Despite Judge Ponsor’s observation that a courtroom is no place for what he called matters of “aesthetic ideology,” the legal arguments did raise interesting questions about the status of works of art vis-à-vis their creators.  A big question centered on who ultimately controls a collaborative work of art. Ponsor clearly didn’t think the issue was as simple as many in the art world believed. In accepting Mass MoCA’s patronage and financial partnership, rather than following the more traditional route of completing the work in his studio at his own expense and sending it or selling it to the museum, Büchel surely realized that the budget (even if never precisely specified, as he claimed) was not unlimited and that the museum’s needs and preferences couldn’t be ignored altogether. Both artist and museum had moved, uncertainly and apparently (as the judge noted) without a sufficiently well-framed contract, into an area more familiar in such arts of collaboration and compromise as movies and architecture. We all know that there’s a difference between the director’s cut and the version shown in the theaters, or, more concretely, between Daniel Libeskind’s original design for the Freedom Tower and what’s actually going up at the World Trade Center site.

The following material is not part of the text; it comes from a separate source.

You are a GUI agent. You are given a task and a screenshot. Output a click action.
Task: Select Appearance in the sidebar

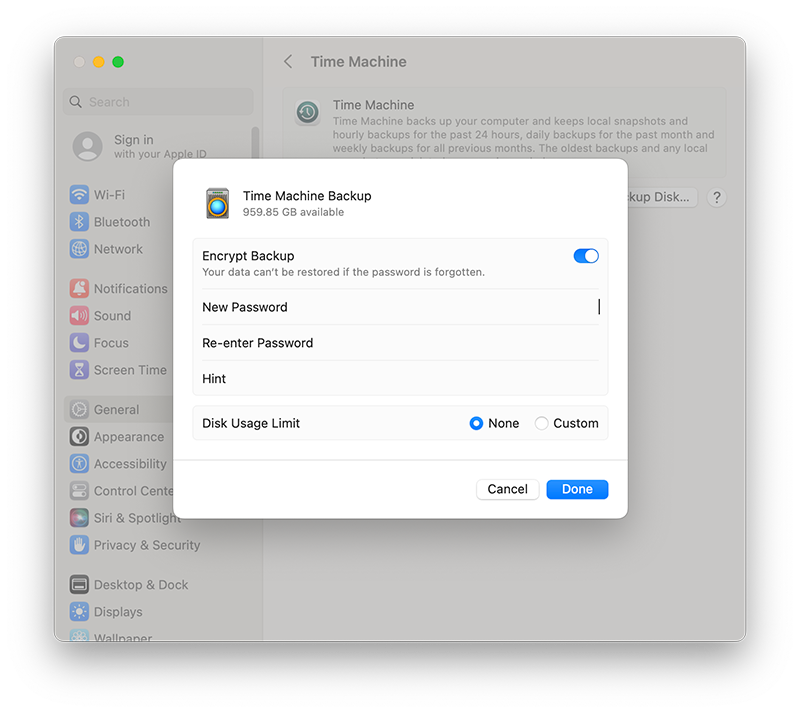128,437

Another aesthetic question hinges on the nature of the work that Büchel makes, “fictitious yet highly believable environments,” as the Los Angeles Contemporary Exhibitions put it, that are “carefully constructed so that the institutional framework of the art museum and all reference to the gallery context are removed.” The title of the work, Training Ground for Democracy, was meant to be ironic, in a safe, anti-American way. But the irony has played out in ways the artist and museum couldn’t have foreseen. For an artist like Büchel, of the “where-does-art-end-and-reality-begin” variety, the formal courtroom in Springfield seemed a bizarre extension of the shrouded installation at Mass MoCA. Judge Ponsor wondered aloud whether the work had expanded to include his own courtroom. In its own blog, Mass MoCA denied that it had worked under the premise that the stalemate itself was “some sort of big ruse, or a work of conceptual art presented in the form of a legal quagmire.”

In the end, Judge Ponsor ruled from the bench in favor of Mass MoCA, determining that exhibiting the unfinished work, with a suitable disclaimer acknowledging that it did not represent the artist’s original intent, constituted neither a violation of VARA nor a distortion of the work itself. The museum, with other plans for Building 5, has yet to decide whether and for how long to show it. Büchel’s lawyers, meanwhile, have filed an appeal. In his very public controversy with a generous, if (as Ponsor noted) somewhat naive, museum, Büchel has received some training in how cultural institutions and artists are forced to work together in a democratic society. And, come to think of it, isn’t a well-run courtroom a pretty good example of a training ground for democracy?